In particular, the regulation of these types of holdings (to be adopted in the bylaws, according to the rules and cautions imposed by the individual instrument and the type of company involved) can be structured in multiple ways, so as to adapt to the particular needs of each, specific, situation. In particular, it is possible to envision quotas and/or shares that automatically terminate:

  • to the achievement of certain business goals or failure to achieve certain results;​
  • upon distribution of a specified amount of profits (so as to have, eventually, remunerated the investment of the shareholder);
  • upon the occurrence of certain future events, e.g., the death of the shareholder (in case one wishes to sterilize generational handover hypotheses), or the removal of the shareholder from certain corporate offices (typical bad leaver hypothesis, in case of stock options).

It is also possible to determine ex ante how the holdings are to be liquidated when they are extinguished.


In particular, both doctrine and notaries recognize how it is legitimate that the parties establish that, upon termination:

  • participations are liquidated according to special valuation methods, to be structured on a case-by-case basis, in order to guarantee an exit to the shareholder, for an amount already parameterized at the time of subscription;​
  • there is no liquidation of the shareholdings, which, as they are extinguished, do not confer any property rights on the (former) shareholder. 

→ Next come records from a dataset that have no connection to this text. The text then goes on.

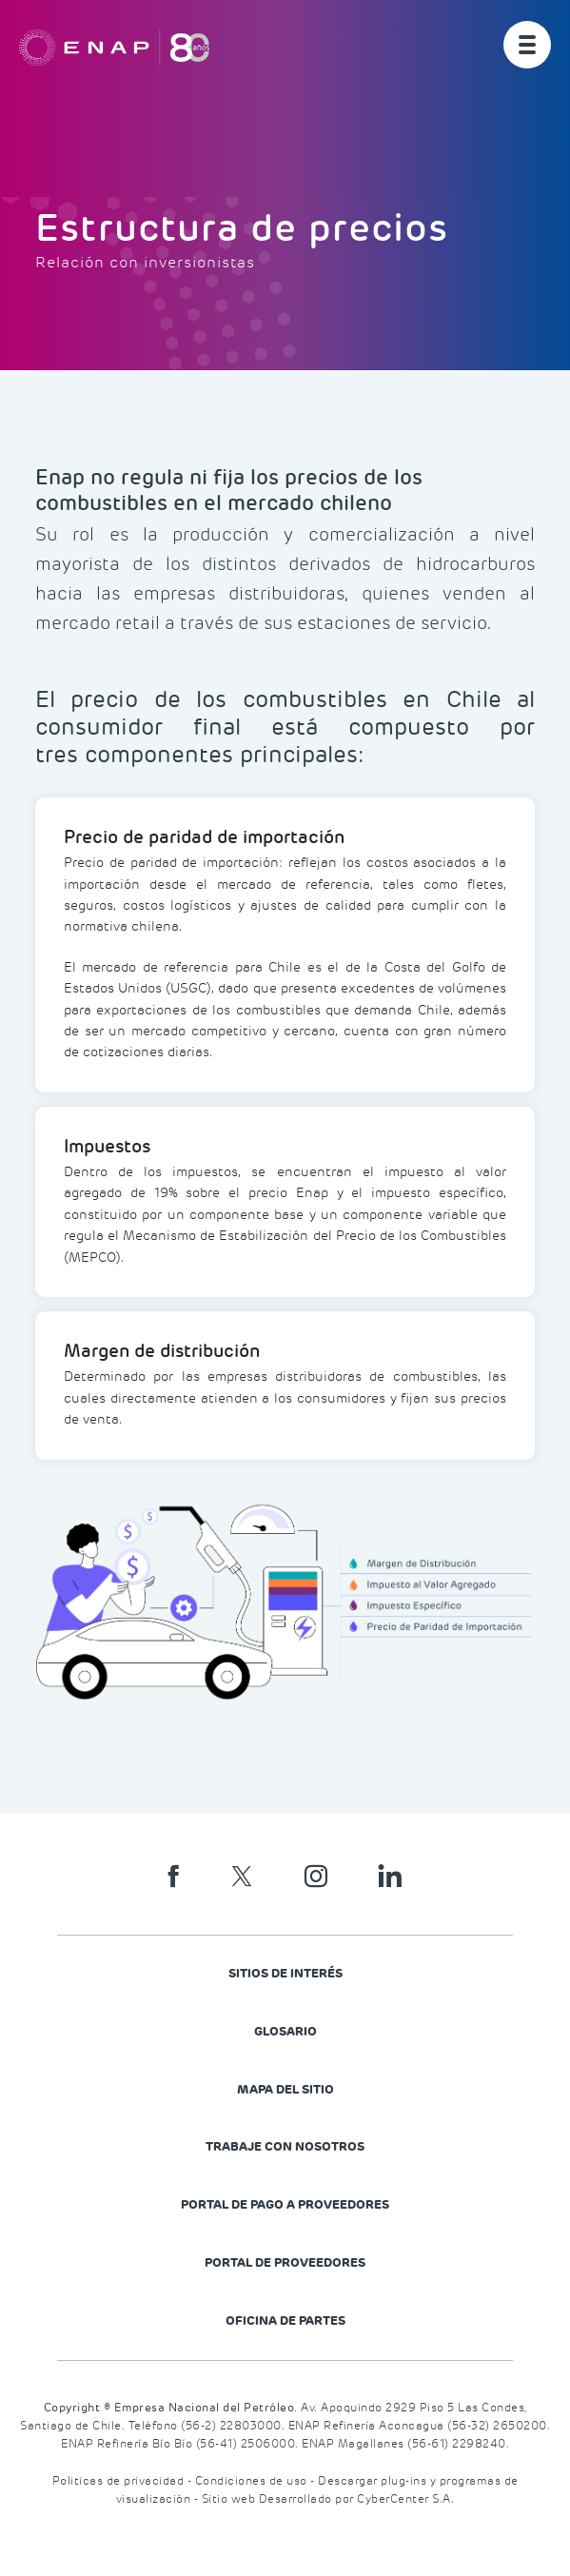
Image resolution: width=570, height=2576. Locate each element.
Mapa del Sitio (285, 2089)
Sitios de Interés (285, 1973)
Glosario (285, 2031)
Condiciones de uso (253, 2481)
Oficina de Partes (285, 2320)
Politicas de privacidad (119, 2481)
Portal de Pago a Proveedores (285, 2204)
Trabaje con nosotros (285, 2146)
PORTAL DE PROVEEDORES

It is evident that the tool briefly outlined above (and which will be the subject of further and more in-depth comments, both for the issues of an exquisitely corporate nature and for the related tax implications) is particularly interesting for all operators involved in venture capital operations (both as targets and as investors). In fact, with the inclusion of this type of shareholding in the bylaws (and their regulation) it is possible to provide for various hypotheses of exit, liquidation and/or divestment, possibly avoiding more complex provisions of options (put or call) or causes of withdrawal and redemption of shareholdings. Considering the above, it is easy to foresee that the new instrument (which, due to its recent introduction, needs careful analysis and regulation) will be subject to multiple uses in the near future, given its aptitude to satisfy the different interests of the parties usually involved in capital raising operations.